Contrairement à ce qu’on a appris, la réponse précède souvent la question. Elle la génère même, notamment quand il s’agit de « pourquoi » et de relations, privées ou non.

En effet, quand nous demandons « pourquoi », que la question s’adresse à quelqu’un en particulier ou qu’elle soit purement rhétorique, nous avons déjà souvent fait le tour des « parce que », et aucun ne nous a donné satisfaction. Le « pourquoi » est souvent là pour signifier que nous sommes en total désaccord avec les faits. Les faits sont la réponse qui a suscité la question. 

Mais à quoi bon savoir pourquoi ? Qu’est-ce que cela apporte vraiment ?  Peut-on vraiment toujours y répondre ?  Pourquoi j’aime le chocolat ? Existe t-il une réponse satisfaisante qui ne génère pas à son tour une kyrielle de nouvelles questions qu’aucune réponse ne saura éteindre ?

Est-ce parce que dans notre enfance…?  Est-ce parce que notre famille … ? Est-ce parce que notre éducation ? …

A quoi nous servent les « pourquoi » sinon à nous faire des nœuds au cerveau à tenter de trouver des explications dont on sait déjà qu’elles ne nous satisferont pas ? Car souvent le pourquoi signifie « je ne souhaite pas que les choses soient ainsi ».  C’est souvent une forme de déni. C’est aussi notre façon d’exprimer, de justifier, ou de  démontrer  notre bon droit à vouloir que les choses soient autres en tentant de rallier l’autre à notre cause. De le ramener à la raison qui n’est que la nôtre.

Les « pourquoi » attendent un « parce que »  qui peut tout justifier, ou au contraire démontrer que rien n’est fonder, effacer les faits, les changer

Après avoir fait le tour des « parce que »  et des silences impuissants qui leur font face, avons-nous réglé les choses ? Sont-elles  désormais conformes à nos attentes, nos souhaits, notre conception de la normalité ?

On se dit que si on comprenait « pourquoi », si on nous le disait, alors ce serait différent. Mais en quoi serait-ce différent au juste ?

L’ardoise serait-elle effacée ? Notre peine oubliée ? Notre traumatisme guéri ?  Les choses seraient–elles autres que ce qu’elles sont ou ont été ? 

Notre éducation, notre passé quel qu’il fût, justifie-t-il qu’on lui sacrifie notre présent ?

La situation actuelle, les sentiments en jeu, les jugements des uns des autres, les nôtres, nos peurs, nos croyances, justifient-t-ils de renoncer à être soi, à notre faculté à choisir qui on  est, ce qu’on veut vivre, à renoncer à notre dignité ?

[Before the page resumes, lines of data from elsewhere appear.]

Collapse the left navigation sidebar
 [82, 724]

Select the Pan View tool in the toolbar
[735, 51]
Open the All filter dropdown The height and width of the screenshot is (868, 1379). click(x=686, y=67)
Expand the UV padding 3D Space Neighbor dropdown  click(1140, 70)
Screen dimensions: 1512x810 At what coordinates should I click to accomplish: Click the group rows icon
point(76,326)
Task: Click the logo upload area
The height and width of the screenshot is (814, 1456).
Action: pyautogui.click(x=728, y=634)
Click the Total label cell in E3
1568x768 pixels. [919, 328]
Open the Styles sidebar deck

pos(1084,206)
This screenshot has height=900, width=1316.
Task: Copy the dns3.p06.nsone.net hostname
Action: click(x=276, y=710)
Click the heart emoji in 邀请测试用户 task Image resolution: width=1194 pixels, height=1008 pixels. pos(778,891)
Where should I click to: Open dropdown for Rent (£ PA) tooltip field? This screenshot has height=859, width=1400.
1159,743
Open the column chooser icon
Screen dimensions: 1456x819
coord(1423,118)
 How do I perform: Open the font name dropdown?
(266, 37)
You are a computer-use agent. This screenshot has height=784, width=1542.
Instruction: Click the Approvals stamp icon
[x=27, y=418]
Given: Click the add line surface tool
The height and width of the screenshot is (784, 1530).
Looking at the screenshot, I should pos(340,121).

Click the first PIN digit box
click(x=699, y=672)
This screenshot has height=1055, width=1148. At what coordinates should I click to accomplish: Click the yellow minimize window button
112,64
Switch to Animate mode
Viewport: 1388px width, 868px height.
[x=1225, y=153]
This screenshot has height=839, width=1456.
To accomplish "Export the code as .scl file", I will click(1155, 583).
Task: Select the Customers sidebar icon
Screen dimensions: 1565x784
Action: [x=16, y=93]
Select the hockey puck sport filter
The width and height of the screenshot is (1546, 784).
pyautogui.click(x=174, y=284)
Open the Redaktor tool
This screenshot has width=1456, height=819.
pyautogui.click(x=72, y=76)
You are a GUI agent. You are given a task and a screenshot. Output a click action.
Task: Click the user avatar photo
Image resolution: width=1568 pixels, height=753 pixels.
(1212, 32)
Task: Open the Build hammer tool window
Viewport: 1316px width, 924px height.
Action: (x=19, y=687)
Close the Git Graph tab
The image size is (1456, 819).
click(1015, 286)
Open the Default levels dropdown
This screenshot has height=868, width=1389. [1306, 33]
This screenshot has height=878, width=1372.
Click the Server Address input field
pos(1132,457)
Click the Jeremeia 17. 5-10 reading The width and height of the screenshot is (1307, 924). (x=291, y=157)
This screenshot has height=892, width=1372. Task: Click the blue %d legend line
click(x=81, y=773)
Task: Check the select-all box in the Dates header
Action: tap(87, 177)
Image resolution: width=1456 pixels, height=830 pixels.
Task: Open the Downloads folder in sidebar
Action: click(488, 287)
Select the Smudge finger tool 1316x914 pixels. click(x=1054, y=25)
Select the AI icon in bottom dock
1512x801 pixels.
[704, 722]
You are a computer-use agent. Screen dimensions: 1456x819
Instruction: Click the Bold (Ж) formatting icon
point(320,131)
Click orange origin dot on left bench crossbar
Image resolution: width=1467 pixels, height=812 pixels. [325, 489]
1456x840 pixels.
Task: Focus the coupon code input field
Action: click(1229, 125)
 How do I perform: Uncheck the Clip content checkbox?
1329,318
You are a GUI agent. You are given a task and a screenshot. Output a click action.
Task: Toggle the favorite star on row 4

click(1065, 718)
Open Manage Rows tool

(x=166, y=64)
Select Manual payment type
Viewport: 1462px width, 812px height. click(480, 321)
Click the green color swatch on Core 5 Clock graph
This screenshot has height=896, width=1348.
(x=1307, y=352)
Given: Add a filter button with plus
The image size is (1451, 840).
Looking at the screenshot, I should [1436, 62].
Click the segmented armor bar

Et si on remplaçait les « pourquoi ceci cela » par des « comment » ?

Comment nous sortir de ce chagrin ?  Comment changer cette situation dont on ne se satisfait pas, par laquelle on se manque chaque jour de respect à soi-même ?

Alors cela serait la reconnaissance implicite que nous sommes les acteurs de notre vie et que nonobstant la situation actuelle ou passée, nous pouvons agir pour passer à autre chose, se donner une chance de connaître la vie que nous souhaitons réellement.

« Comment faire pour .. ? » redistribue les rôles.  Cette question nous conduit immanquablement  à abandonner le statut de victime, de lésé, pour nous  inviter à prendre notre vie en main, à retrouver notre liberté d’être. Le « comment en sommes-nous arrivés là » nous conduit à regarder toute situation pour ce qu’elle est,  sans faux-fuyants, et  à accueillir la décision que nous prendrons vis à vis d’elle. 

Soit nous accepterons d’y rester en toute conscience, soit nous déciderons d’en sortir de la même manière. 

Quoi qu’il en soit, nous ne la subirons plus. Nous la choisirons. Et cela changera tout, à commencer par le regard que nous poserons sur nous-même.